EXERCISE INSTRUCTIONS:
Please return every record exactly as it appears.

>>>>>

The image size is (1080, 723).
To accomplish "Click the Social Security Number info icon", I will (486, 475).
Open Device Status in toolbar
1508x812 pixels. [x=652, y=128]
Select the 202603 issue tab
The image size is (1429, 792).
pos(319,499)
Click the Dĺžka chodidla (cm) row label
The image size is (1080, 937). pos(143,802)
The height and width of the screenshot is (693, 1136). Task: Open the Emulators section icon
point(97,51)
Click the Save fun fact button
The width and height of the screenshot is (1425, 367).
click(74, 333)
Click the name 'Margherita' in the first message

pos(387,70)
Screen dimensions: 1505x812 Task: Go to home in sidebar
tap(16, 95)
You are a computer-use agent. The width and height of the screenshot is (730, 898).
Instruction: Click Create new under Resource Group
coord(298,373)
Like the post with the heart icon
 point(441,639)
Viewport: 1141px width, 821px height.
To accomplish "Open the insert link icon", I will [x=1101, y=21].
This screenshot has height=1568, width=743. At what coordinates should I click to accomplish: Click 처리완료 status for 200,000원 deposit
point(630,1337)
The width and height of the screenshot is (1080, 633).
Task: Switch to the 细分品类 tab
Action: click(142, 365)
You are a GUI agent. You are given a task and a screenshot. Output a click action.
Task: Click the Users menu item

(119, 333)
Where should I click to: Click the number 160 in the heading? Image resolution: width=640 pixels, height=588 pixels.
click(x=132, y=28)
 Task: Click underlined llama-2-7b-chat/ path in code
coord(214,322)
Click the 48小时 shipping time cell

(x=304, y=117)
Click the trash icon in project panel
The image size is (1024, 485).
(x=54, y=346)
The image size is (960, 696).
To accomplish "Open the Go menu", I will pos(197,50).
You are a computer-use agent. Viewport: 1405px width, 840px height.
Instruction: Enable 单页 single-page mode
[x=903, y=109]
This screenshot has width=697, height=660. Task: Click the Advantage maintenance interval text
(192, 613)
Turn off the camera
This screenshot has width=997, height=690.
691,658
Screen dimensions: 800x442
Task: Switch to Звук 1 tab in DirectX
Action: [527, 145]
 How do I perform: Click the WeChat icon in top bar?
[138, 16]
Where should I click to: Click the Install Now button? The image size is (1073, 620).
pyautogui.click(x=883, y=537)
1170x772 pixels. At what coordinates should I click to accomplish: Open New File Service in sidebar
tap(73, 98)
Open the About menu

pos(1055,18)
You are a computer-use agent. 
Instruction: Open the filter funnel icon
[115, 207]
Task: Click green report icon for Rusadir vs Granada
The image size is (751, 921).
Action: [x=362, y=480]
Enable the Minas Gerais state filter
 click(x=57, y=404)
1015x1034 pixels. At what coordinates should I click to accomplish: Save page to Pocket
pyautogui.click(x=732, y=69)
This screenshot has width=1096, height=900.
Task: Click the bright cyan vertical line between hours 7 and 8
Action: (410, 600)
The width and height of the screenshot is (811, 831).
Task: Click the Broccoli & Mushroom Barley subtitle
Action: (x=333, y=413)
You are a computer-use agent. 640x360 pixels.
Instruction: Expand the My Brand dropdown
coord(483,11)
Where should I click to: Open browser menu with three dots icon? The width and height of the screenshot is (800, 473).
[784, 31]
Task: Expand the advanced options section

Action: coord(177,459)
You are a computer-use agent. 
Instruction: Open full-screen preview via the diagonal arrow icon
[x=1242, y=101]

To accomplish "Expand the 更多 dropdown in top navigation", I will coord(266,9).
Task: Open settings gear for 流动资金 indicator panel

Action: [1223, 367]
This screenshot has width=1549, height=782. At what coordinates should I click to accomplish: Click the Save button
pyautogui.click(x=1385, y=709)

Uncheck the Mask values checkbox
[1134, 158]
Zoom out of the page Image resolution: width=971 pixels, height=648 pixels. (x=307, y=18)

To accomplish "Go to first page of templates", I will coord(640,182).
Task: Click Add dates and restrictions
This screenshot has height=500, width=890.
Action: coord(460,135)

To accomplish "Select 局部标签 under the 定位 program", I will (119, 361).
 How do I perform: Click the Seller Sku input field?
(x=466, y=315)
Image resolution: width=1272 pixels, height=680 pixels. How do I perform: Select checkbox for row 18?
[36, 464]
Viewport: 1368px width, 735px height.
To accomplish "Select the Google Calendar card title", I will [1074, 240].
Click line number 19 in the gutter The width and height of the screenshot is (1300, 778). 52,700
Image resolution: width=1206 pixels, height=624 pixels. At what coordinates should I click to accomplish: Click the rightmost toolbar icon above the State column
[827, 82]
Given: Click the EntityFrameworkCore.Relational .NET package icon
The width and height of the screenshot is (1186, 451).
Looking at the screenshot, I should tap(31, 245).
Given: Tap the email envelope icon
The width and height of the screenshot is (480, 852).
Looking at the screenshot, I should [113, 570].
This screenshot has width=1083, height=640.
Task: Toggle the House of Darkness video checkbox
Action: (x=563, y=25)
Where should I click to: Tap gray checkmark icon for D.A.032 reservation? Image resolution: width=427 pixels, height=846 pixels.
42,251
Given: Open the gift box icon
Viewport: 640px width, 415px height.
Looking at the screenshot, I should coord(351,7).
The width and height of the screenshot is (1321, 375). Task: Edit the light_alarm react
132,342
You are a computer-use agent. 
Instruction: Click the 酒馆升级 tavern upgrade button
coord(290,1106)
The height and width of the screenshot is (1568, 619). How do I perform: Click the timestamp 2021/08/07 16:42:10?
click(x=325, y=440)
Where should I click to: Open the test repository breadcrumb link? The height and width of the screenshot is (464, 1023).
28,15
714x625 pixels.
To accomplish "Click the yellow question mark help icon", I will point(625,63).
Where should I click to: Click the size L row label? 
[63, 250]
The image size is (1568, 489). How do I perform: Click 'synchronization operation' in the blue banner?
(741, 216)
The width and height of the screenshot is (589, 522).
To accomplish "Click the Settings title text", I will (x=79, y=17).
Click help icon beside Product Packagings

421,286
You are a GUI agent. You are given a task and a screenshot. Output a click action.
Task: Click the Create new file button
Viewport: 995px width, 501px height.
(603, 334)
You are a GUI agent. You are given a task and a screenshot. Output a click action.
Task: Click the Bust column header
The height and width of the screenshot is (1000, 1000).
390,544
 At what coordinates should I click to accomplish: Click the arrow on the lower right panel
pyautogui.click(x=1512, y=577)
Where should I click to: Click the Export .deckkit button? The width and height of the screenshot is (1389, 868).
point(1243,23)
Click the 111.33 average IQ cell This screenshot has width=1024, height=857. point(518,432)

<<<<<

THE ANSWER:
The image size is (1080, 723).
To accomplish "Click the Social Security Number info icon", I will (486, 475).
Open Device Status in toolbar
1508x812 pixels. [x=652, y=128]
Select the 202603 issue tab
The image size is (1429, 792).
pos(319,499)
Click the Dĺžka chodidla (cm) row label
The image size is (1080, 937). pos(143,802)
The height and width of the screenshot is (693, 1136). Task: Open the Emulators section icon
point(97,51)
Click the Save fun fact button
The width and height of the screenshot is (1425, 367).
click(74, 333)
Click the name 'Margherita' in the first message

pos(387,70)
Screen dimensions: 1505x812 Task: Go to home in sidebar
tap(16, 95)
You are a computer-use agent. The width and height of the screenshot is (730, 898).
Instruction: Click Create new under Resource Group
coord(298,373)
Like the post with the heart icon
 point(441,639)
Viewport: 1141px width, 821px height.
To accomplish "Open the insert link icon", I will [x=1101, y=21].
This screenshot has height=1568, width=743. At what coordinates should I click to accomplish: Click 처리완료 status for 200,000원 deposit
point(630,1337)
The width and height of the screenshot is (1080, 633).
Task: Switch to the 细分品类 tab
Action: click(142, 365)
You are a GUI agent. You are given a task and a screenshot. Output a click action.
Task: Click the Users menu item

(119, 333)
Where should I click to: Click the number 160 in the heading? Image resolution: width=640 pixels, height=588 pixels.
click(x=132, y=28)
 Task: Click underlined llama-2-7b-chat/ path in code
coord(214,322)
Click the 48小时 shipping time cell

(x=304, y=117)
Click the trash icon in project panel
The image size is (1024, 485).
(x=54, y=346)
The image size is (960, 696).
To accomplish "Open the Go menu", I will pos(197,50).
You are a computer-use agent. Viewport: 1405px width, 840px height.
Instruction: Enable 单页 single-page mode
[x=903, y=109]
This screenshot has width=697, height=660. Task: Click the Advantage maintenance interval text
(192, 613)
Turn off the camera
This screenshot has width=997, height=690.
691,658
Screen dimensions: 800x442
Task: Switch to Звук 1 tab in DirectX
Action: [527, 145]
 How do I perform: Click the WeChat icon in top bar?
[138, 16]
Where should I click to: Click the Install Now button? The image size is (1073, 620).
pyautogui.click(x=883, y=537)
1170x772 pixels. At what coordinates should I click to accomplish: Open New File Service in sidebar
tap(73, 98)
Open the About menu

pos(1055,18)
You are a computer-use agent. 
Instruction: Open the filter funnel icon
[115, 207]
Task: Click green report icon for Rusadir vs Granada
The image size is (751, 921).
Action: [x=362, y=480]
Enable the Minas Gerais state filter
 click(x=57, y=404)
1015x1034 pixels. At what coordinates should I click to accomplish: Save page to Pocket
pyautogui.click(x=732, y=69)
This screenshot has width=1096, height=900.
Task: Click the bright cyan vertical line between hours 7 and 8
Action: (410, 600)
The width and height of the screenshot is (811, 831).
Task: Click the Broccoli & Mushroom Barley subtitle
Action: (x=333, y=413)
You are a computer-use agent. 640x360 pixels.
Instruction: Expand the My Brand dropdown
coord(483,11)
Where should I click to: Open browser menu with three dots icon? The width and height of the screenshot is (800, 473).
[784, 31]
Task: Expand the advanced options section

Action: coord(177,459)
You are a computer-use agent. 
Instruction: Open full-screen preview via the diagonal arrow icon
[x=1242, y=101]

To accomplish "Expand the 更多 dropdown in top navigation", I will coord(266,9).
Task: Open settings gear for 流动资金 indicator panel

Action: [1223, 367]
This screenshot has width=1549, height=782. At what coordinates should I click to accomplish: Click the Save button
pyautogui.click(x=1385, y=709)

Uncheck the Mask values checkbox
[1134, 158]
Zoom out of the page Image resolution: width=971 pixels, height=648 pixels. (x=307, y=18)

To accomplish "Go to first page of templates", I will coord(640,182).
Task: Click Add dates and restrictions
This screenshot has height=500, width=890.
Action: coord(460,135)

To accomplish "Select 局部标签 under the 定位 program", I will (119, 361).
 How do I perform: Click the Seller Sku input field?
(x=466, y=315)
Image resolution: width=1272 pixels, height=680 pixels. How do I perform: Select checkbox for row 18?
[36, 464]
Viewport: 1368px width, 735px height.
To accomplish "Select the Google Calendar card title", I will [1074, 240].
Click line number 19 in the gutter The width and height of the screenshot is (1300, 778). 52,700
Image resolution: width=1206 pixels, height=624 pixels. At what coordinates should I click to accomplish: Click the rightmost toolbar icon above the State column
[827, 82]
Given: Click the EntityFrameworkCore.Relational .NET package icon
The width and height of the screenshot is (1186, 451).
Looking at the screenshot, I should tap(31, 245).
Given: Tap the email envelope icon
The width and height of the screenshot is (480, 852).
Looking at the screenshot, I should [113, 570].
This screenshot has width=1083, height=640.
Task: Toggle the House of Darkness video checkbox
Action: (x=563, y=25)
Where should I click to: Tap gray checkmark icon for D.A.032 reservation? Image resolution: width=427 pixels, height=846 pixels.
42,251
Given: Open the gift box icon
Viewport: 640px width, 415px height.
Looking at the screenshot, I should coord(351,7).
The width and height of the screenshot is (1321, 375). Task: Edit the light_alarm react
132,342
You are a computer-use agent. 
Instruction: Click the 酒馆升级 tavern upgrade button
coord(290,1106)
The height and width of the screenshot is (1568, 619). How do I perform: Click the timestamp 2021/08/07 16:42:10?
click(x=325, y=440)
Where should I click to: Open the test repository breadcrumb link? The height and width of the screenshot is (464, 1023).
28,15
714x625 pixels.
To accomplish "Click the yellow question mark help icon", I will point(625,63).
Where should I click to: Click the size L row label? 
[63, 250]
The image size is (1568, 489). How do I perform: Click 'synchronization operation' in the blue banner?
(741, 216)
The width and height of the screenshot is (589, 522).
To accomplish "Click the Settings title text", I will (x=79, y=17).
Click help icon beside Product Packagings

421,286
You are a GUI agent. You are given a task and a screenshot. Output a click action.
Task: Click the Create new file button
Viewport: 995px width, 501px height.
(603, 334)
You are a GUI agent. You are given a task and a screenshot. Output a click action.
Task: Click the Bust column header
The height and width of the screenshot is (1000, 1000).
390,544
 At what coordinates should I click to accomplish: Click the arrow on the lower right panel
pyautogui.click(x=1512, y=577)
Where should I click to: Click the Export .deckkit button? The width and height of the screenshot is (1389, 868).
point(1243,23)
Click the 111.33 average IQ cell This screenshot has width=1024, height=857. point(518,432)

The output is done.